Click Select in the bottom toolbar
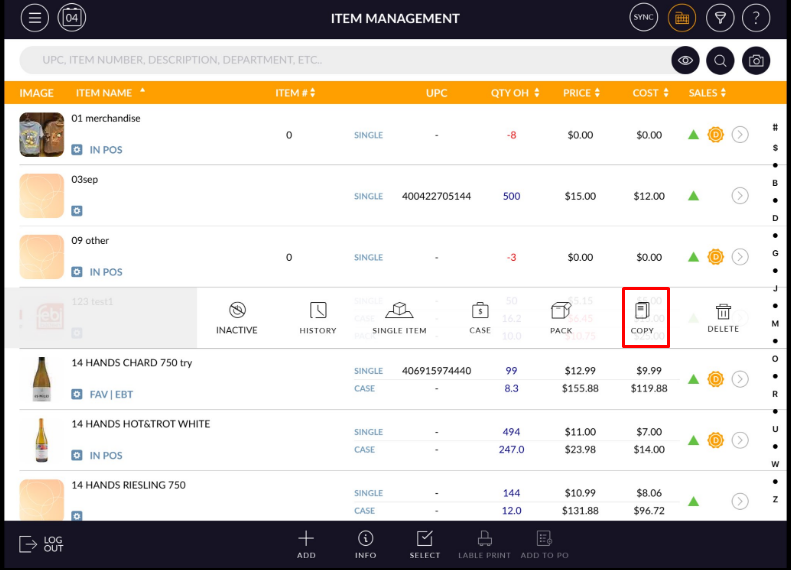Image resolution: width=791 pixels, height=570 pixels. pyautogui.click(x=425, y=544)
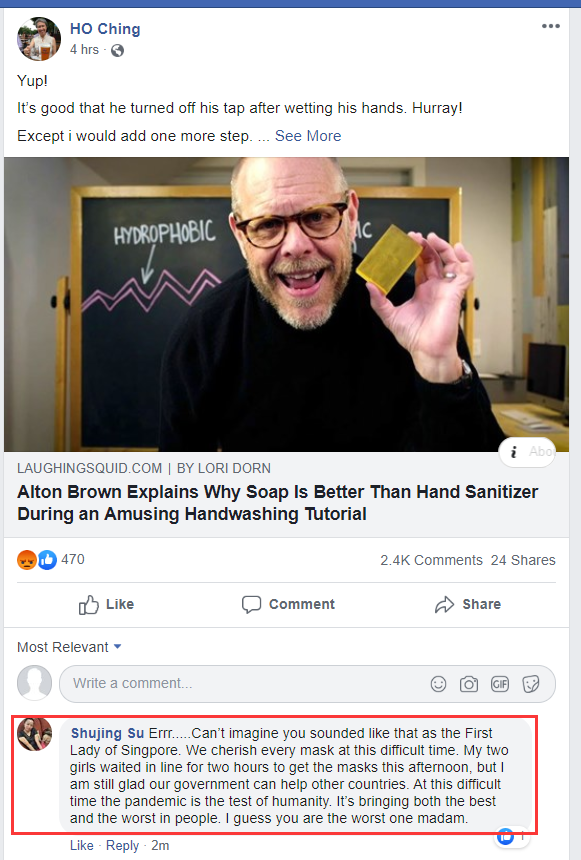Open the GIF picker in comment box
581x860 pixels.
coord(500,684)
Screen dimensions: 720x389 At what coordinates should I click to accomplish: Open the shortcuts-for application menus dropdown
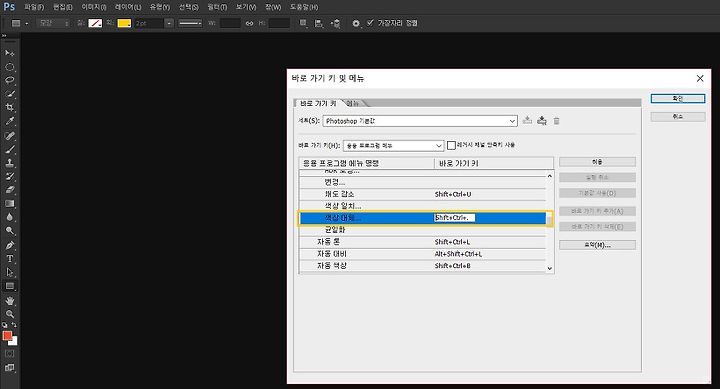coord(394,146)
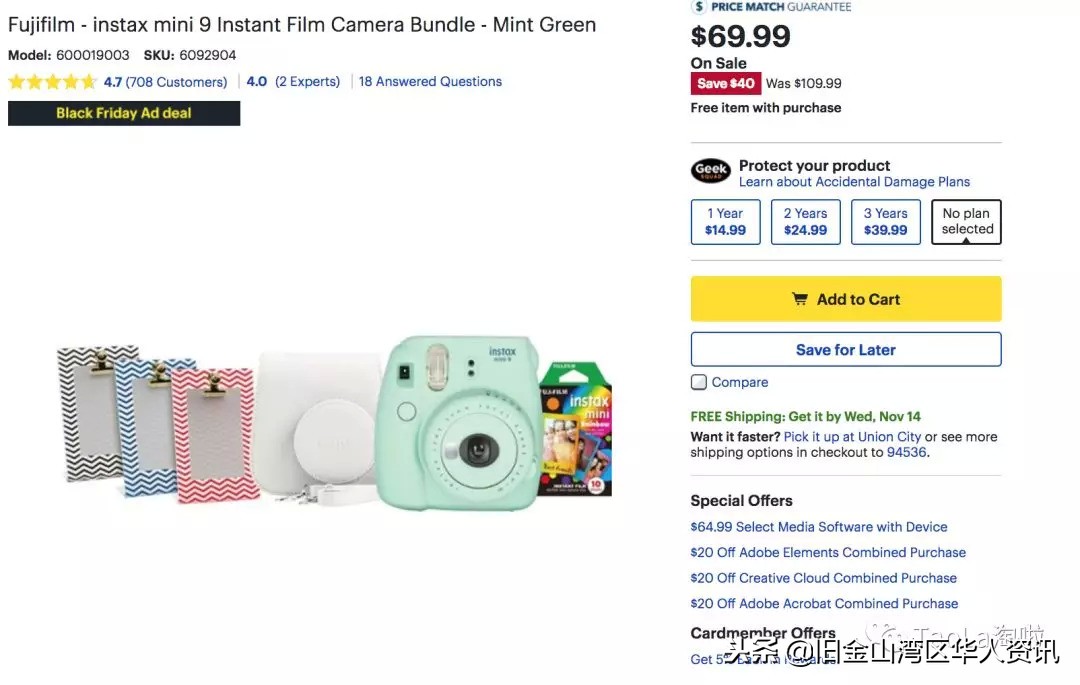The image size is (1080, 685).
Task: Tick the Compare checkbox
Action: click(699, 382)
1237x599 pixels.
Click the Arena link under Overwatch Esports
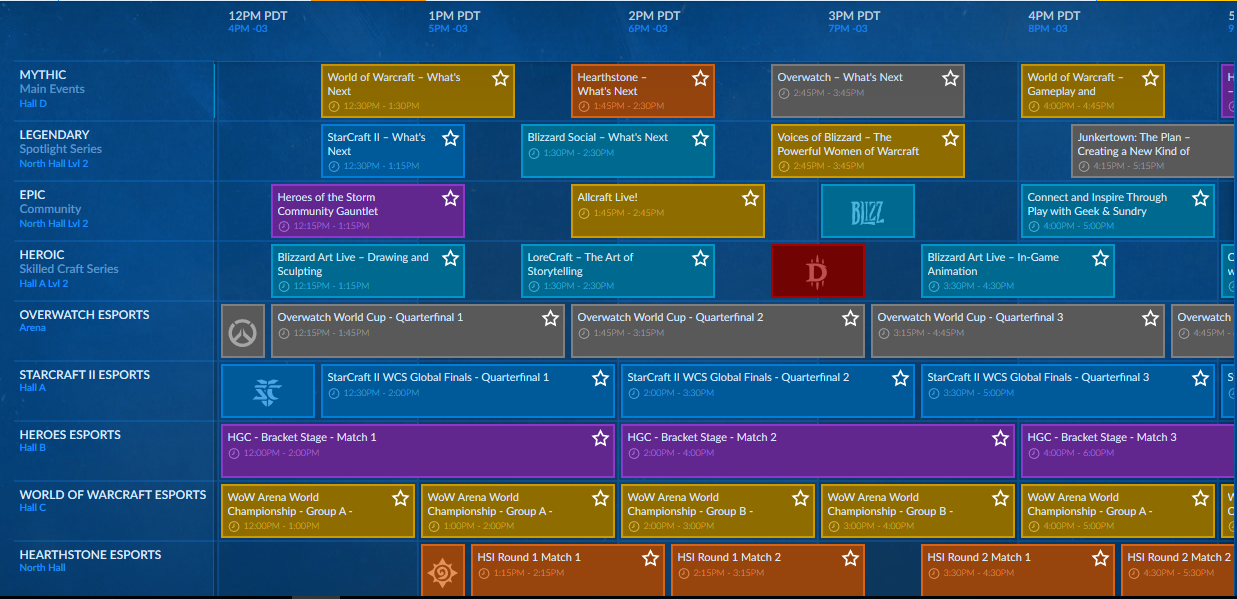[x=33, y=328]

┄┄┄┄┄┄┄┄┄┄┄┄┄┄┄┄┄┄┄┄

_Your assignment_
Output exactly the lines from the one containing "1237x599 pixels." through the last line of the records above, both included, and leave out the pictures.

_Solution to this problem_
1237x599 pixels.
Click the Arena link under Overwatch Esports
[x=33, y=328]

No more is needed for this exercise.